**AVAILABLE DATA:**

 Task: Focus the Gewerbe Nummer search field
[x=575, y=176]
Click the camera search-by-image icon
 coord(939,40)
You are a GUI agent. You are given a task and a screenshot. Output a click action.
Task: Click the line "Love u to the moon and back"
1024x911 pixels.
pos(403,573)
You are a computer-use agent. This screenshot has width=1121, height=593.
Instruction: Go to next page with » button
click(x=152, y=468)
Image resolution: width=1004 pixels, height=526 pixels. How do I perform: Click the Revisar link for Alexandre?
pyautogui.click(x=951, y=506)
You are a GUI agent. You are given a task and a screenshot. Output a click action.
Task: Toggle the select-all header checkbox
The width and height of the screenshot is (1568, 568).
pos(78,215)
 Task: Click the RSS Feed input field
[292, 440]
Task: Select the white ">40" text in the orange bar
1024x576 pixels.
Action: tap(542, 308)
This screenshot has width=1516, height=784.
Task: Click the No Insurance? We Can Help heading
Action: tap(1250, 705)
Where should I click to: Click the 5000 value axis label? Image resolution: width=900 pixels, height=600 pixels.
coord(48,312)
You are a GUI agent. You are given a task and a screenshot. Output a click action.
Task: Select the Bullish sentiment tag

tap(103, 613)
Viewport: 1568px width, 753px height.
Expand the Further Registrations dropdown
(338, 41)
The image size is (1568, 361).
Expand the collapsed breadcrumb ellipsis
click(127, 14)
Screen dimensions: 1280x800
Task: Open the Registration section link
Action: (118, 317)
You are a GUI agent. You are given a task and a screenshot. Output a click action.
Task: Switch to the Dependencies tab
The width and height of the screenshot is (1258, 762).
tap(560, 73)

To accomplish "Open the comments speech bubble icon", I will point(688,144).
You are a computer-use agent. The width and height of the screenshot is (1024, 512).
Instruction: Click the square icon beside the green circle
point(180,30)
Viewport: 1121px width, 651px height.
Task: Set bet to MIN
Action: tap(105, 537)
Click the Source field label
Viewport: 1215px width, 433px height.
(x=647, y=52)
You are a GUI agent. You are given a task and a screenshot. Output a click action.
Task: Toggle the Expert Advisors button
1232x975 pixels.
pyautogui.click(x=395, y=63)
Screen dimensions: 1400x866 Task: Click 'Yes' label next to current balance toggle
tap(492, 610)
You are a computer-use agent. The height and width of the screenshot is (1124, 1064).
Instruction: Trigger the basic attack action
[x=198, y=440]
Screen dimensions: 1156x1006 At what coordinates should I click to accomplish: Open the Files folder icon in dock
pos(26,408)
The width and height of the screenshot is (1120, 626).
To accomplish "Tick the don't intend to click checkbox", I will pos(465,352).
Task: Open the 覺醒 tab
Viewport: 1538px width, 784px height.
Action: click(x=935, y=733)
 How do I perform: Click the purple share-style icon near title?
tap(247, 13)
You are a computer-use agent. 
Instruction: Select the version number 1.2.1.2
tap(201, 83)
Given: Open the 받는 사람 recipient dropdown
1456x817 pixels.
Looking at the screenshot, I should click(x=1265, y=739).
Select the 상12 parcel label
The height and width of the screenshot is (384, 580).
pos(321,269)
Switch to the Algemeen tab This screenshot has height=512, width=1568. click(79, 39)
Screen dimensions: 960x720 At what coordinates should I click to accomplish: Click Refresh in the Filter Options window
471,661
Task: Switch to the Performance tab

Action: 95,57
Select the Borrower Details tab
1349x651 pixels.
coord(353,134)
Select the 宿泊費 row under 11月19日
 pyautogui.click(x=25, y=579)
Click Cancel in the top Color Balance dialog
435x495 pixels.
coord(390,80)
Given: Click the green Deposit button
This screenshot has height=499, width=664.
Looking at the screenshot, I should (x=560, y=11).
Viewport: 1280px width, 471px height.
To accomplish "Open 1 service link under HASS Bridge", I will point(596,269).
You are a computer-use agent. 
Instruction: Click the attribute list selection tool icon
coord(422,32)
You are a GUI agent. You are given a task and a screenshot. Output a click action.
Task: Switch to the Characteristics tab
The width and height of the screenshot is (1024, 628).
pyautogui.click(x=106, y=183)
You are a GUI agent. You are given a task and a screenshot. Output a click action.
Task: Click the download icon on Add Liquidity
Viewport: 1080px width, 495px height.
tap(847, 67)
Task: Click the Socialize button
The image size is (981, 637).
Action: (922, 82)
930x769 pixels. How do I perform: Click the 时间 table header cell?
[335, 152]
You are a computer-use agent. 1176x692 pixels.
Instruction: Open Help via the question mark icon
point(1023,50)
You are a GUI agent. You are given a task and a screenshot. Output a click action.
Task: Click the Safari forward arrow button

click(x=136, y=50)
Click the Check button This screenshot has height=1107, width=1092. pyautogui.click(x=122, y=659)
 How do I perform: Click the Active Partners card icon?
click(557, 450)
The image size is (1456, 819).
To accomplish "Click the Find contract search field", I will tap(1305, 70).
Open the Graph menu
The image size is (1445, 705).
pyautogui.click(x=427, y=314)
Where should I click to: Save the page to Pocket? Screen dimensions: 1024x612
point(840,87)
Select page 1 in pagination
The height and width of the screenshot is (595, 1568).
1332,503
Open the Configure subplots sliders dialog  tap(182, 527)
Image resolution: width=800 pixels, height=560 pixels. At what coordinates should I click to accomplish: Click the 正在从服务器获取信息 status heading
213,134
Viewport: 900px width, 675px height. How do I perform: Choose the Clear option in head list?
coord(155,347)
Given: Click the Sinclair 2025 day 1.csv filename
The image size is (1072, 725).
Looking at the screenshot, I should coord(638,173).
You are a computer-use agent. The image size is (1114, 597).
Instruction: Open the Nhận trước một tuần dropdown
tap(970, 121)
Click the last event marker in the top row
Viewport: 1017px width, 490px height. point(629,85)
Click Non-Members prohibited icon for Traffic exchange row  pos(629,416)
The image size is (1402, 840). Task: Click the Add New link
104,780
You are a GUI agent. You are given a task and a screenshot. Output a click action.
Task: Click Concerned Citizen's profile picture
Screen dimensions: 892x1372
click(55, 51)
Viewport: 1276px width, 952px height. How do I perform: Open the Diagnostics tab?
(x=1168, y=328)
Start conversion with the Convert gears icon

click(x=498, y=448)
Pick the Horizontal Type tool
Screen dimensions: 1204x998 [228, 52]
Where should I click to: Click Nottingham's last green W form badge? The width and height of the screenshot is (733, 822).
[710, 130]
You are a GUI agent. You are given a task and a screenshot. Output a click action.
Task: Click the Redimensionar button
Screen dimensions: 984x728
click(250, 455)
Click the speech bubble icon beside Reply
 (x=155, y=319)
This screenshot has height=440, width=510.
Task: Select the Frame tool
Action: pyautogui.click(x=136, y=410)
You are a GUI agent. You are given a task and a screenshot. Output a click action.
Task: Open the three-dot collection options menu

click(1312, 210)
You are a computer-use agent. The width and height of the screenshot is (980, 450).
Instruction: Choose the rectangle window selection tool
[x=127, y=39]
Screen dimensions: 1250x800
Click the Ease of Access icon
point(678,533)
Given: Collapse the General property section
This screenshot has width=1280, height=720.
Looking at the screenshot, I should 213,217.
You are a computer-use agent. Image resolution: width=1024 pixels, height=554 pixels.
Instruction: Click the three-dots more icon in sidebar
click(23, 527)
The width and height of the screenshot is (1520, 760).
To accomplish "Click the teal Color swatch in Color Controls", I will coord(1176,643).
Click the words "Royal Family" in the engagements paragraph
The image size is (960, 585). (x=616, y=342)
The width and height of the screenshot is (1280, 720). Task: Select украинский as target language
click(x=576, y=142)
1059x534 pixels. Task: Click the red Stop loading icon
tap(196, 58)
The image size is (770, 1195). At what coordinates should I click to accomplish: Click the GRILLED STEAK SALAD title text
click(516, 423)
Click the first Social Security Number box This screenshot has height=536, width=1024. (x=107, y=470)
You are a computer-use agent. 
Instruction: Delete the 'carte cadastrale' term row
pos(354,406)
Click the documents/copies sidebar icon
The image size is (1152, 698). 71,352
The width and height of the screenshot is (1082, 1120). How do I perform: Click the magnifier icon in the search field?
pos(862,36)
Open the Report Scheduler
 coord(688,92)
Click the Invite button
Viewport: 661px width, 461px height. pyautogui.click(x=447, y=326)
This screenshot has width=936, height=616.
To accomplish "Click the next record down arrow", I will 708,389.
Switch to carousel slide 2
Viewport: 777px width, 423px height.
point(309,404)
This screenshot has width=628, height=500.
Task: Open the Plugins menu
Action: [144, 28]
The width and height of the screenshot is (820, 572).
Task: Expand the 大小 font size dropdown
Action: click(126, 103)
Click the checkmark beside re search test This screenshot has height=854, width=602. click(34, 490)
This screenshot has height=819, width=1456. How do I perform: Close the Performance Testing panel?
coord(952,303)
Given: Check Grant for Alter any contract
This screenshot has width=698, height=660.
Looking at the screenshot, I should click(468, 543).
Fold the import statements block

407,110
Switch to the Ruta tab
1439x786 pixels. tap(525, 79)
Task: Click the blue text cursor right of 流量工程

**WORK ORDER:** From the line containing "Switch to the Ruta tab" to the last line of the material, please quote every line exactly and only those.

**TASK OUTPUT:**
Switch to the Ruta tab
1439x786 pixels. tap(525, 79)
Task: Click the blue text cursor right of 流量工程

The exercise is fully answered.